Monday, 13 September 2010
Miracles, by definition are those phenomena that do not have natural explanations. The term supernatural is cast on them and they are generally attributed to the work of a deity or higher entity. When these are scrutinized and perhaps explained in a natural way, they cease to be miracles and become natural. Eclipses were once considered miraculous but it is common knowledge today as to what causes them naturally. Similarly, miraculous healing, when studied, almost always turns out to stem from natural causes such as the body's own healing processes, correlation over cause, observation bias, sampling error, etc. (Prayer has actually been shown to have a negative affect on people subjected to controlled and blinded medical trials rather than a positive affect. Funnily enough the people who knew they were being prayed for thought their ills must really be bad if people were praying for their health.) The placebo effect, which as I’m sure you know is a complex and multifaceted epiphenomenon, is generally an adequate reason given for the efficacy of both miracles and prayer. The application of Occam's Razor to any supernatural claims soon establishes the more likely cause for life or death in the face of an anomalous event.
Try this thought experiment. The first part goes like this. The most common form of a supposedly miraculous prayer success comes in medical form. Usually a heart-disease patient, or something like this, is prayed for and they are healed either partially or completely. The people praying for the person are convinced that it was the intercessory nature of their prayers that caused the healing. But what if the conventional medicine and doctors with decades of study and training had actually caused the healing through their treatments? Or what if the human body, a fascinatingly complex and largely un-fathomed organism, managed to heal the affliction all by itself, in much the same way as one heals from a bad cold or a wound on the arm? Or perhaps it was a convergence of both? Additionally, why doesn't the prayer work on everybody at every time, surely there are more prayers as worthy of intercession as those that are answered?
One simply needs to ask, why would an omnipotent being reach down and heal one person of a sickness that statistically they had a chance of surviving naturally or at least partially from?
The second part goes this way.

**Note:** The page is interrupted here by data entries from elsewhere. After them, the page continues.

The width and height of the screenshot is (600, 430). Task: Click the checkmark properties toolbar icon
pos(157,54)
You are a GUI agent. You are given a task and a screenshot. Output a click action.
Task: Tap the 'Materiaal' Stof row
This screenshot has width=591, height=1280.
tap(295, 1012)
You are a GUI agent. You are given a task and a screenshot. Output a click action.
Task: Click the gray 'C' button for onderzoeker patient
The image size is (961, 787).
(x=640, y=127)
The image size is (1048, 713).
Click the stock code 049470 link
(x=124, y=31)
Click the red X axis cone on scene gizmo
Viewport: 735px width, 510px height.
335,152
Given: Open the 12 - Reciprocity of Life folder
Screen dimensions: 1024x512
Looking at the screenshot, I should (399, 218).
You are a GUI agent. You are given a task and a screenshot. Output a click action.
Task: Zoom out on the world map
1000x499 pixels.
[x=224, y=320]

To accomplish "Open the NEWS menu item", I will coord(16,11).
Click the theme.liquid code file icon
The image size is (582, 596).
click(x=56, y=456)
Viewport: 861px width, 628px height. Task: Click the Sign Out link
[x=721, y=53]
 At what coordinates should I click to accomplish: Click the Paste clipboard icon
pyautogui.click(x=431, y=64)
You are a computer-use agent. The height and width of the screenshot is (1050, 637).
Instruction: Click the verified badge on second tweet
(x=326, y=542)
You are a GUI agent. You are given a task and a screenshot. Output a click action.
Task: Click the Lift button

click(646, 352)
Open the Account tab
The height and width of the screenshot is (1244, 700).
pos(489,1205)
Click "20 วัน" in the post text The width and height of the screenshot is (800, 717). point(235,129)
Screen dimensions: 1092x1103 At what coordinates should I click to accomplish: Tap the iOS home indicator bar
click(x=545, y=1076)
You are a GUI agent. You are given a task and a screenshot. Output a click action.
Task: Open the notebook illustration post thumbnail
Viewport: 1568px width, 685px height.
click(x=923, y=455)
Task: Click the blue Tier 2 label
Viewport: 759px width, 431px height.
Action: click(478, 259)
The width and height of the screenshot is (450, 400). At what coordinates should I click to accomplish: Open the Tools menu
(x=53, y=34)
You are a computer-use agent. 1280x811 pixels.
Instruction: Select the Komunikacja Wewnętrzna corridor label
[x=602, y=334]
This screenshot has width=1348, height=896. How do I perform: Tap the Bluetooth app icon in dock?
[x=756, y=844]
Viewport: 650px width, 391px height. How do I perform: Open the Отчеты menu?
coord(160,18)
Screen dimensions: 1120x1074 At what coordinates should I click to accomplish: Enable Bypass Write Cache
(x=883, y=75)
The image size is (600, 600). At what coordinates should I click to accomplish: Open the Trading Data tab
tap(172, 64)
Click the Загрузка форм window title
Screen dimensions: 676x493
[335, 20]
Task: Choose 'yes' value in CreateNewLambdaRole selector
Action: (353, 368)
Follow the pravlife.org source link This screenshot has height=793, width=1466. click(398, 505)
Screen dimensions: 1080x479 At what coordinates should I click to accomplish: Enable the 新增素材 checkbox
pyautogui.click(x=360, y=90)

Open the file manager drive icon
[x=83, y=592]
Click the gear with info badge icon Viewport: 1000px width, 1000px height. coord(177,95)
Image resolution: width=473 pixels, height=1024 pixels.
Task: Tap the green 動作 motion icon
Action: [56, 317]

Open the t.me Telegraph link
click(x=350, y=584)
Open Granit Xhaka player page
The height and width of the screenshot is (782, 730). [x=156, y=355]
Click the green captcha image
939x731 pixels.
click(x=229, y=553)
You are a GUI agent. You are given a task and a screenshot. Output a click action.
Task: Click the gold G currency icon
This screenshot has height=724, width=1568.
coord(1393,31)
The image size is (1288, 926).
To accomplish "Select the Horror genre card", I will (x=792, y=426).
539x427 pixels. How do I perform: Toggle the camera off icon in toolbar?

If there is to be even the beginnings of proof for miracles and the efficacy of prayer then there must be an unambiguous event, one that no-one of right mind could disregard (a 'super-miracle' as Richard Swinburne says). I propose (and I am not the first to do so) that the immediate or gradual re-growth of an amputated limb would suffice to cover such a super-miracle. Such a clear example of a miracle would lend heavy weight to their existence. Why hasn't this ever been observed? I would like to suggest that it is because such an event is absurd and physically impossible; unlike the "miraculous" curing of cancers or other malicious diseases. Healing of such things probably occurs at about the same rate among believers of a certain religion as it does with those adherents of another, those belonging to no religious demographic.
However, I jump the gun a bit here. If such a miraculous event as the re-growth of a limb were to occur then surely there must be some natural process in which the environment allowed it to do so. This is where a scientific assessment would begin to research. If there is found such a natural process then bam! the miracle is suddenly moved from supernatural to natural again. No god or deity needed after all. So unfortunately it is extremely difficult to think of an event in which a miracle is the best explanation. It is even more difficult to attribute a miracle to one particular deity or another. If you do indeed observe a miracle occurring as suggested above, then how are you to know which god performed it? This is not a trivial question as each believer thinks the do indeed know the "truth" about god and that their god is capable of performing miracles.